There are elaborate precautions to keep the mosquitoes confined to the insectary. In each room there was a bug zapper, a lighted blue tube reminiscent of the contraptions I’d encountered in Hoffman’s offices. At this lab, however, there was a net affixed underneath each tube. While Jacobs-Lorena was talking, I noticed with surprise a mosquito zipping around my head, and instinctively, I swatted at it. “There’s always one that seems to get out,” Jacobs-Lorena said, more with amusement than alarm. Every wall contained posters with emergency procedures and phone numbers to call should there be any kind of accident.

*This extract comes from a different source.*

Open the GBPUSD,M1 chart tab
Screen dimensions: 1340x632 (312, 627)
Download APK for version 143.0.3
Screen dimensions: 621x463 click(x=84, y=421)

As we entered the special insectary, which is treated as if it were biohazard level 3, he explained that this was where they dealt with the malaria-causing
Plasmodium falciparum
parasite. Because only female mosquitoes bite and spread malaria, the males are useless to the lab and must be separated out. I asked Jacobs-Lorena how they could tell them apart. He said to just take a look. To my eyes they were blurry tiny black bugs, no larger than a sprinkle on a cup-cake, and indistinguishable from each other. But once he pointed out that the males were long and slender and the females were thicker, with a bulge in the middle, I was able to notice the difference even in the small specks clinging to the containers. “Cold knocks them out and makes them lie very still, so we basically make them cold and then put them
on the lab bench and separate the males and females by hand,” he told me. It’s a strange labor of love.